> _Exercise goal_: From the entries below, copy every line that holds the word "Compartir".

> _Provided material_:

+++++

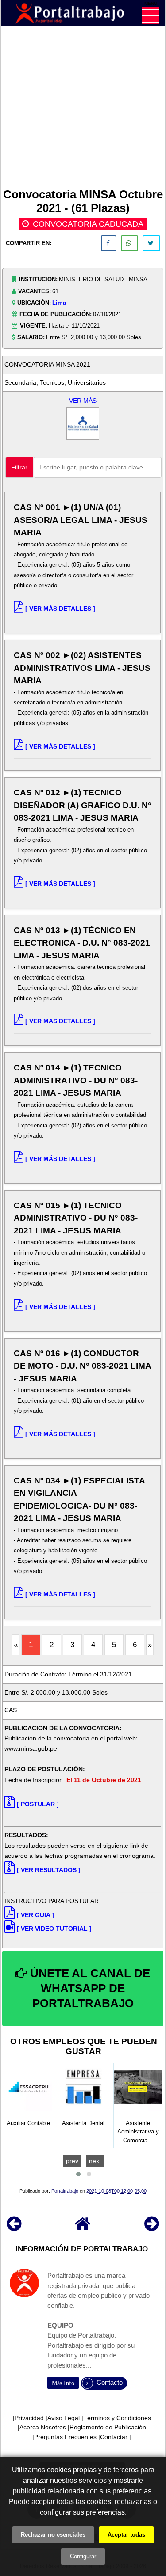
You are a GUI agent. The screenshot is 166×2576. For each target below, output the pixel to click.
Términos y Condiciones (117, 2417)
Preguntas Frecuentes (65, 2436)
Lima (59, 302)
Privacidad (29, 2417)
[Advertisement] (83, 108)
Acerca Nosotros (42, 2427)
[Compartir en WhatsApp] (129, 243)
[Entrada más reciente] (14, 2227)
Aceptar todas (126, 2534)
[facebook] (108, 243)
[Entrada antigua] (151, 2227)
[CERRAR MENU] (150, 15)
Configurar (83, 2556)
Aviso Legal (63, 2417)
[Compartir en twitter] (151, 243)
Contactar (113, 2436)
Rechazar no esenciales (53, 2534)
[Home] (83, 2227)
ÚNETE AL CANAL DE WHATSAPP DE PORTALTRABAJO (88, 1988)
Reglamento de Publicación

+++++

> _Your response_:
[Compartir en WhatsApp] (129, 243)
[Compartir en twitter] (151, 243)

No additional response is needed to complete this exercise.